Friday, January 21, 2011

Wicka Wicka Wild West

I’ve no idea what it is they’re putting in the water over there these days, but the west coast of Ireland, if what we’re seeing on screen is to be believed, is going to hell in a hand-basket. RTE’s acclaimed TV series about a lone rural cop, ‘Single-Handed’, recently had its fourth run; Ken Bruen’s THE GUARDS was adapted as ‘Jack Taylor’, starring Iain Glen; now comes ‘The Guard’, which this week opened the Sundance Festival World Dramatic Competition. To wit:
‘The Guard’ is a thriller-comedy set on the west coast of Ireland where Sergeant Gerry Boyle (Brendan Gleeson) is a small-town cop with a confrontational personality, a subversive sense of humour, a dying mother, a fondness for prostitutes, and absolutely no interest whatsoever in the international cocaine-smuggling ring that has brought FBI agent Wendell Everett (Don Cheadle) to his door.
The film is written and directed by John Michael McDonagh, brother to playwright and film director Martin McDonagh (‘The Lonesome West’ et al, ‘In Bruges’), who doubles up here, along with Don Cheadle, as executive producer. The big attraction for me here is Brendan Gleeson, though, an immensely likeable and always watchable actor, and by all accounts a thoroughly nice bloke to boot. Variety likes him too, with the gist of its Sundance review running thusly:
“… it’s Gleeson who rightly owns the screen as a beer-swilling, crotch-grabbing, Derringer-firing crusader with one hell of a filthy mouth to go along with his heart of gold,” while the director John Michael McDonagh’s “filmmaking crackles with energy.”
According to Element Pictures, the movie will be getting a summer release here in Ireland. Should be a cracker.

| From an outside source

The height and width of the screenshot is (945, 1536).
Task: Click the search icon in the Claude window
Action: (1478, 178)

Thursday, January 20, 2011

“Ya Wanna Do It Here Or Down The Station, Punk?”: Sean Cregan

Yep, it’s rubber-hose time, folks: a rapid-fire Q&A for those shifty-looking usual suspects ...

What crime novel would you most like to have written?
Assuming it counts as crime, as it’s a bit of an oddball, then China Mieville’s THE CITY AND THE CITY, no question. The writing’s top notch, Inspector Borlu is a great character, and the weaving of the story, which looks on the surface like a run of the mill murder mystery, through such a unique setting is fantastic. Awesome book.

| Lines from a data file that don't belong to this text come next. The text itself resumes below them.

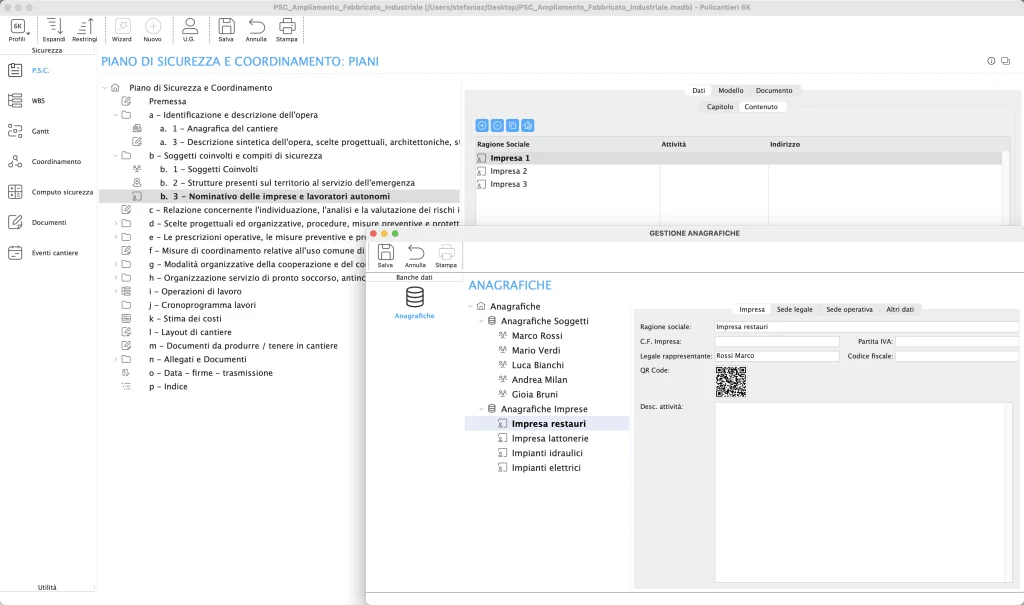
Task: Click the Partita IVA input field
Action: (x=956, y=341)
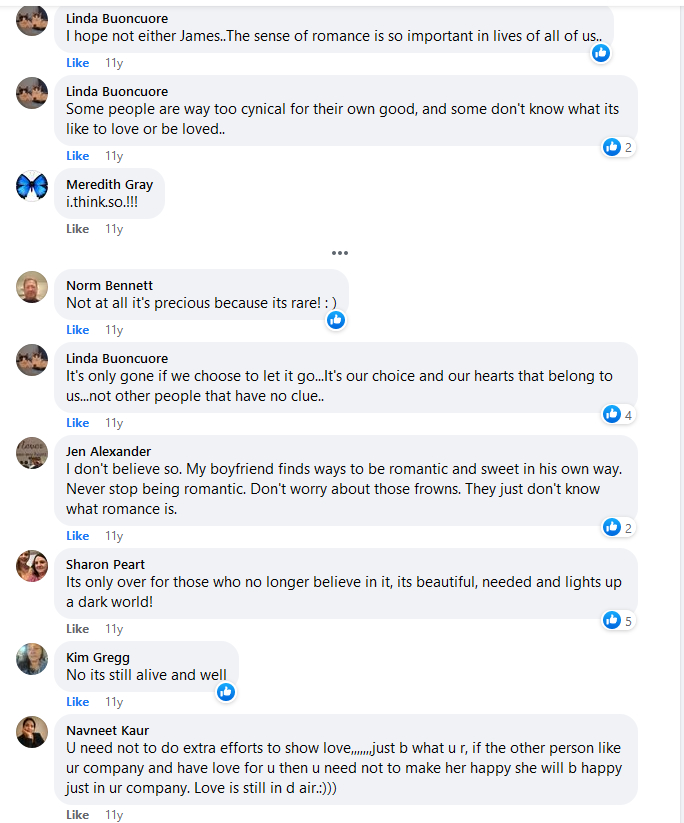Screen dimensions: 684x823
Task: Open reactions on Jen Alexander's comment
Action: tap(619, 527)
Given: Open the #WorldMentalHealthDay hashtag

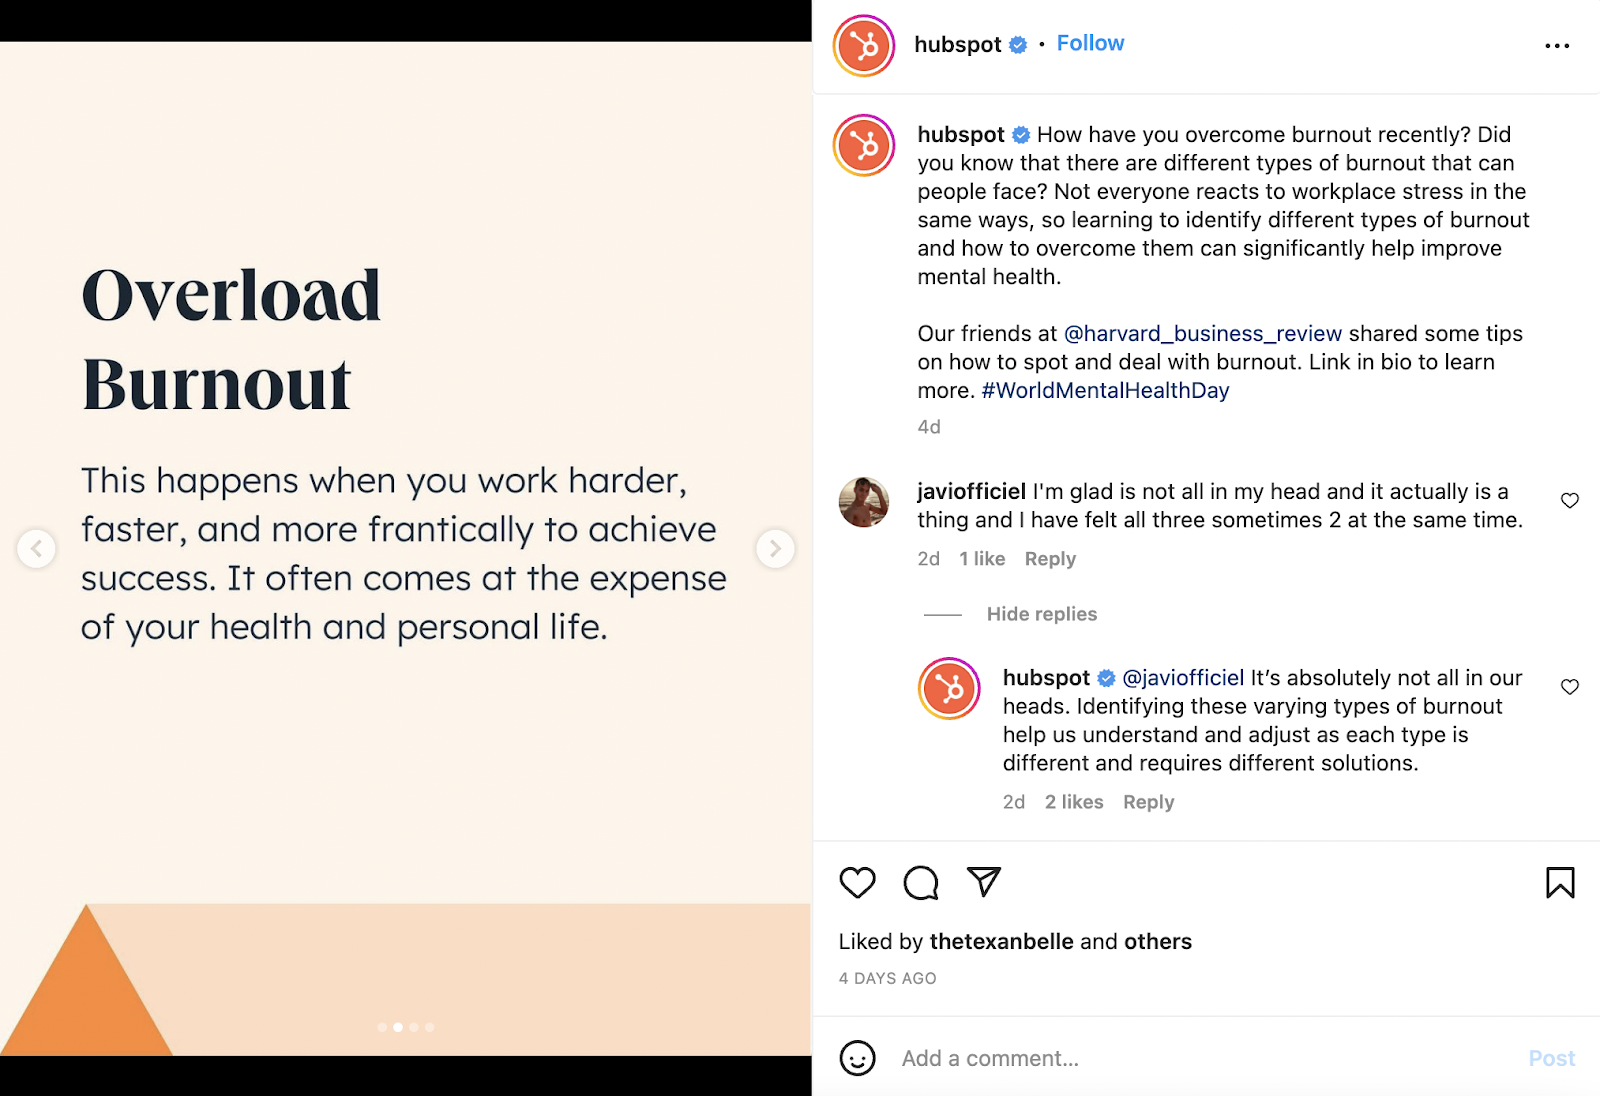Looking at the screenshot, I should click(x=1105, y=390).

What fictional character would you most like to have been?
Spider Jerusalem. (I’ll let people who don’t know the name google it, and recommend that they buy the graphic novels.)

Who do you read for guilty pleasures?
I don’t think I have any. At least, no “guilty pleasures” in the sense of reading - there’s all the other stuff, with the animals, and that Hawaiian nun, and the rubber masks, but there’s no reading involved in that.

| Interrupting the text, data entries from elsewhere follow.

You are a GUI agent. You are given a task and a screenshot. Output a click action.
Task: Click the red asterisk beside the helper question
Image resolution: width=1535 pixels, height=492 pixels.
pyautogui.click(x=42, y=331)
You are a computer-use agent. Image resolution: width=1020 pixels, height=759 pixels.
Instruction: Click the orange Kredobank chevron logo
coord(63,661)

Most satisfying writing moment?
In recent times, ignoring all the “moment of being first published” stuff, probably reading my notes for a finale that read, with only the names redacted: “X rappels in by helicopter. Y arrives by hovercraft. Z crashes a burning car through the wall.” The middle of the three was especially hard to include in an ostensibly serious urban thriller, rather than a James Bond tie-in. I’m clearly very easily entertained.

The best Irish crime novel is …?
I’d be amazed if anyone claimed it was anything other than THE BIG O ...

What Irish crime novel would make a great movie?
If AMERICAN SKIN counts as an Irish crime novel, I’d say that. Though it’s going to take the movie industry a long time to work through Ken’s whole back catalogue.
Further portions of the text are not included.